##### Material provided #####

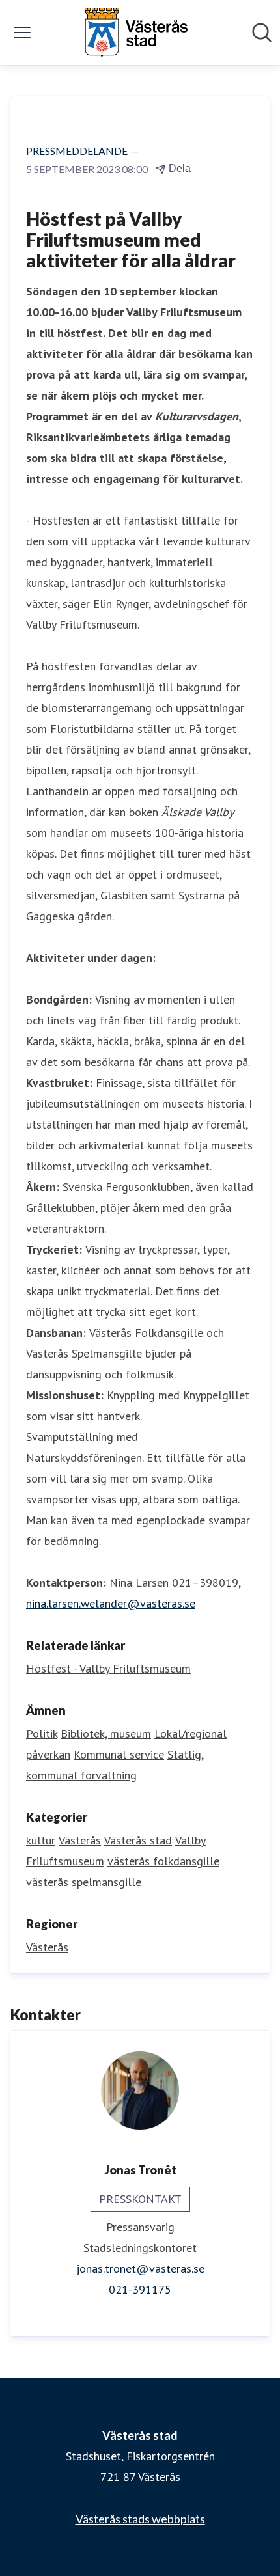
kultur (40, 1840)
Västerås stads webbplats (140, 2519)
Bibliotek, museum (106, 1733)
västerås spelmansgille (83, 1881)
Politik (41, 1733)
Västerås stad (138, 1840)
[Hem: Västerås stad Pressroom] (136, 32)
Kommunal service (119, 1754)
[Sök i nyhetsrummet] (261, 32)
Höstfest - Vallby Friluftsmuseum (108, 1668)
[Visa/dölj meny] (22, 32)
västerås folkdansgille (163, 1861)
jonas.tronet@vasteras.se (140, 2268)
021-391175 (140, 2289)
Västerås (80, 1840)
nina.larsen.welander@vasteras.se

#####

#### Exercise prompt
Set down every entry exactly as it appears, but skip the pictures.

#### Task answer
kultur (40, 1840)
Västerås stads webbplats (140, 2519)
Bibliotek, museum (106, 1733)
västerås spelmansgille (83, 1881)
Politik (41, 1733)
Västerås stad (138, 1840)
[Hem: Västerås stad Pressroom] (136, 32)
Kommunal service (119, 1754)
[Sök i nyhetsrummet] (261, 32)
Höstfest - Vallby Friluftsmuseum (108, 1668)
[Visa/dölj meny] (22, 32)
västerås folkdansgille (163, 1861)
jonas.tronet@vasteras.se (140, 2268)
021-391175 (140, 2289)
Västerås (80, 1840)
nina.larsen.welander@vasteras.se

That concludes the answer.